ATF Jubilee Edition

To celebrate his 50th column, Reuven casts his vision to the future of web development and suggests some current trends that will affect how the job gets done.
Pooled Database Connections

The third trend in the world of server-side programming is the issue of persistent database connections. Database servers were originally designed to handle one connection from each user every day, rather than once per minute or once per second. Consider this: if a CGI program connects to a relational database server once per second, you are exercising the connection mechanism more than 86,000 times what it was originally intended. In some cases, this does not mean very much, but there are many databases for which each connection is an expensive operation.

One solution is thus to open a database connection when the server first starts up and reuse that connection each time a program needs to contact the database. This is roughly what the Apache::DBI module does when working with Perl, Apache and mod_perl. Each time you disconnect from a database with $dbh-->disconnect, Apache::DBI silently ignores your request and keeps the connection around for the future. When you call DBI-->connect, Apache::DBI looks at the connection string and tries to reuse an existing connection before starting a new one. Since each Apache process services only one HTTP request at a time, each process thus needs only one database connection. The savings from this connect/disconnect sequence can be substantial. At the same time, it means that every child Apache process needs its own database connection, which can lead to dozens or hundreds of simultaneous connections on a heavily loaded server.

AOLServer cuts down on the number of database connections by using multiple threads rather than multiple processes. Because threads exist within the same process, they can share data. AOLServer takes advantage of this to create a small pool of database connections, choosing a connection at random and handing it to the thread handling an HTTP request as necessary. Database connections are not dedicated to a particular thread and can be shared as necessary, reducing the number of connections that the server must open with a database.

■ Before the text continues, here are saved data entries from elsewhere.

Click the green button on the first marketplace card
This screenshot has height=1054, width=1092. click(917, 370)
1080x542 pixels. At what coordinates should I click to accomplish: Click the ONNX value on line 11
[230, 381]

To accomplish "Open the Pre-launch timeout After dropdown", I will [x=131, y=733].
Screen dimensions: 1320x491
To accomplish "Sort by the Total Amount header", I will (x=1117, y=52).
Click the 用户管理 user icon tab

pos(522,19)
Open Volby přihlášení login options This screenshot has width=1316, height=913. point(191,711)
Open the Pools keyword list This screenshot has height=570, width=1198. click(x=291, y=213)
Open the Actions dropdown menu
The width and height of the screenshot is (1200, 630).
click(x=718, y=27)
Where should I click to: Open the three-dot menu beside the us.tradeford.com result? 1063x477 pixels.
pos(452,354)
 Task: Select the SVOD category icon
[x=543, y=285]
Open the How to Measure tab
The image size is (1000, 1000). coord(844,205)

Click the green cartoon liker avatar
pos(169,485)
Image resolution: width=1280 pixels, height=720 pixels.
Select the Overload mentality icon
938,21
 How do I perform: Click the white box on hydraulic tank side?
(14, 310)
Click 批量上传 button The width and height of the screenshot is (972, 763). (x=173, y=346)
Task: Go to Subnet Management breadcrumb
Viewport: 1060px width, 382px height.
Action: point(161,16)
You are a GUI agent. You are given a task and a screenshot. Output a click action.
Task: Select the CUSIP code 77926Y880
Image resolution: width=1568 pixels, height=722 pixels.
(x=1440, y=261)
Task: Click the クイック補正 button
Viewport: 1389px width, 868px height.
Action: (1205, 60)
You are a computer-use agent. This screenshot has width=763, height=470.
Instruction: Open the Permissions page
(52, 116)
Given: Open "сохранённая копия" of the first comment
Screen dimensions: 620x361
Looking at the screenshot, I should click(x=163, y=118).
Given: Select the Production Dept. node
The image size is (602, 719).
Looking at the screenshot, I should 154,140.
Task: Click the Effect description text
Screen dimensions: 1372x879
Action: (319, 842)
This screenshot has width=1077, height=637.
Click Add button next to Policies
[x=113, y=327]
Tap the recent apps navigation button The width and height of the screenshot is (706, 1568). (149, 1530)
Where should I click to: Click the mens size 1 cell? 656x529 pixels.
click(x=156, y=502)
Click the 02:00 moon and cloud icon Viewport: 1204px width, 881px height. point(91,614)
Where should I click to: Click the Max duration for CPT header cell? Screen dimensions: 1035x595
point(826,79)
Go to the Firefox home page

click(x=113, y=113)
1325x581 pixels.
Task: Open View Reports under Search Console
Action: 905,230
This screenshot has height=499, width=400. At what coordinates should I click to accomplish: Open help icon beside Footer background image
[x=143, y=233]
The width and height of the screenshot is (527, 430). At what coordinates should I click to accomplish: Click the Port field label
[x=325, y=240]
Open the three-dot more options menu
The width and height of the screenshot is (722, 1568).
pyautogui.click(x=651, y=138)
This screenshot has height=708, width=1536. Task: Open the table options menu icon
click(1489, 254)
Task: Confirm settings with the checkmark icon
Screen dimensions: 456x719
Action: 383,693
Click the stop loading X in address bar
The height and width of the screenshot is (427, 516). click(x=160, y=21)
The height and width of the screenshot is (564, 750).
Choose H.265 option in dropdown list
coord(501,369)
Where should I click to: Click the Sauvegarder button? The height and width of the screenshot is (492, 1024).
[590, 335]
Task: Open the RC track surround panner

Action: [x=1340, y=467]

Working with Java servlets and JSPs requires a different model altogether. The Jakarta-Tomcat servlet/JSP implementation normally exists outside of a web server, meaning that they're always on Tomcat process, regardless of how many Apache child processes are on the system. Within that Tomcat process, there may be any number of servlet threads executing concurrently. Normally, servlets and JSPs (and Java beans, which JSPs and servlets can use to provide persistence and/or a high level of abstraction) connect to a database using JDBC. But JDBC does not automatically provide connection pooling; while JDBC 2.0 does provide this capability, it is not completely automatic, and not many JDBC 2.0 drivers exist as of this writing.

Other languages take a different tack. For example, database drivers for PHP allow persistent database connections but require that the programmer ask for them. That is, you can connect to a PostgreSQL database with pg_connect, or you can create a persistent connection to PostgreSQL with pg_pconnect. The onus is placed on the author of a database driver to provide two different access functions, and on the PHP programmer to use the appropriate function for his or her needs.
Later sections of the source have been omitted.